In the Middle of the Stream, Youth
A woman was pushing a teenager in a stroller while a toddler walked a few paces behind them, knotted up in her own sullenness. There was a dog too but I forget how it fit into the equation. The woman looked like a teacher I had been in love with in elementary school. I dreamt of embracing her on the stained leather examining table in the nurse’s office where pukers and fakers and kids with lice were sent. “The fuck are you looking at,” the toddler said. “Astrid!” the mother snapped. “She’s like a feral vole,” she said to me. “There’s no need to apologize,” I said. “There is,” she said, her face going as rotten as the toddler’s. “There absolutely is.” And the teenager in the stroller let slip a wail like an ambulance still very far from the wreckage.
On my first read, it was that second sentence about the dog that struck me–the way in which the author throws it down while acknowledging that it doesn’t have a place–it’s just the vague awareness of dog presence, another way to say “there was a dog there” that pulls a lot more weight than that phrasing with the use of the word “equation.” Since I don’t know how the dog fits in, there’s this missing variable, imparting the sense of an equation that will likely not add up. This is builds on the first sentence, in which I’ve been told that a teenager and a toddler have swapped their expected places. Because of this, I read the story more poetically, interpreting each bit based more in emotion than reality. So when the toddler addresses the narrator, it’s a rebuke of his childhood infatuation. And the mother’s face going rotten becomes a projection of the narrator’s nostalgia turning in the way it does when we can look at the past in a more realistic light. The lack of details allow for this interpretation.

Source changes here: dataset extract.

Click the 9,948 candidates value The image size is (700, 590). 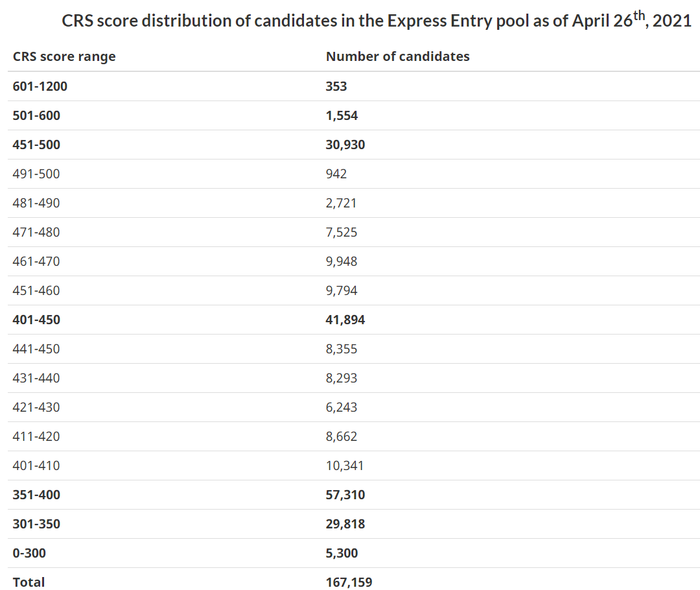tap(341, 261)
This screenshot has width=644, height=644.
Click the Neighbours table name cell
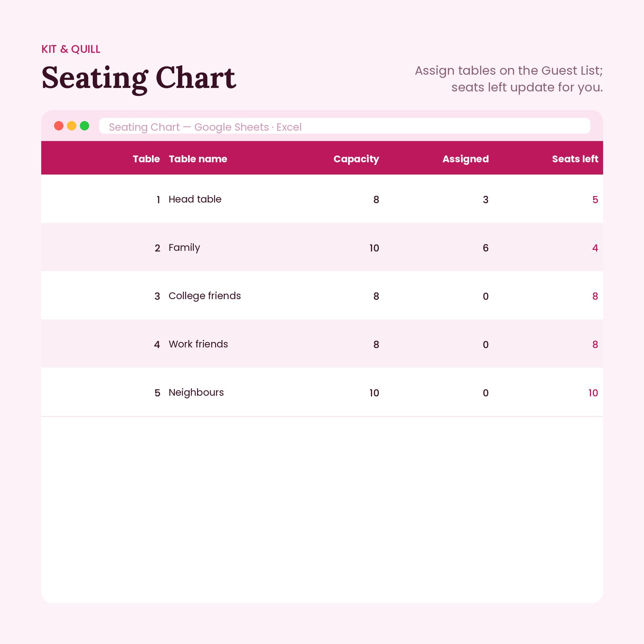196,392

However, by the end I realize that the teenager is likely in the stroller because he has special needs, which the wail at the end would support. Everything else then falls into line behind this. I understand the child’s sullenness and get a clear sense of how things probably are around the home with the angry tone she takes with a stranger and use of “fuck.” The final sentence with the ambulance and wreckage also get at this, as well as the narrator’s perceived likeness of this woman to a teacher he fantasized about while with the school nurse, who was also a caretaker (more aligned with the woman pushing the stroller, it would seem, than the teacher) for “pukers and fakers and kids with lice.” In this reading, the narrator seems to be observing a troubled family with a strange nostalgia and fondness–a moment that passes as they continue on to the wreckage somewhere off in the future distance. Is this a commentary on the narrator’s life as well–especially once we stop to consider where the narrator fit in among those in the nurse’s office of his youth? It’s the spaces between such connections that allow for possibility, yet the spaces aren’t so distanced that the story won’t hold together. They’re just close enough that I’m compelled to keep taking another stab at putting together meaning, even when I know–the author has essentially told me–that the equation won’t add up; there are likely other variables like the dog that will remain unknown.
And I love the line about the feral vole. I hadn’t realized that voles could be anything but feral, yet according to the Internet they make “reliable pets,” even better than hamsters–which isn’t saying much since hamsters tend toward biting. Not sure if this is what the author intended with the inclusion of this less popular rodent, but if so it would work to suggest that Astrid might be a better domesticated (not yelling crap at strangers) if her home life were more traditionally domestic. And that apology! It works on a narrative level, of course, but on a deeper level it speaks to the woman’s own life, and the narrator’s as well.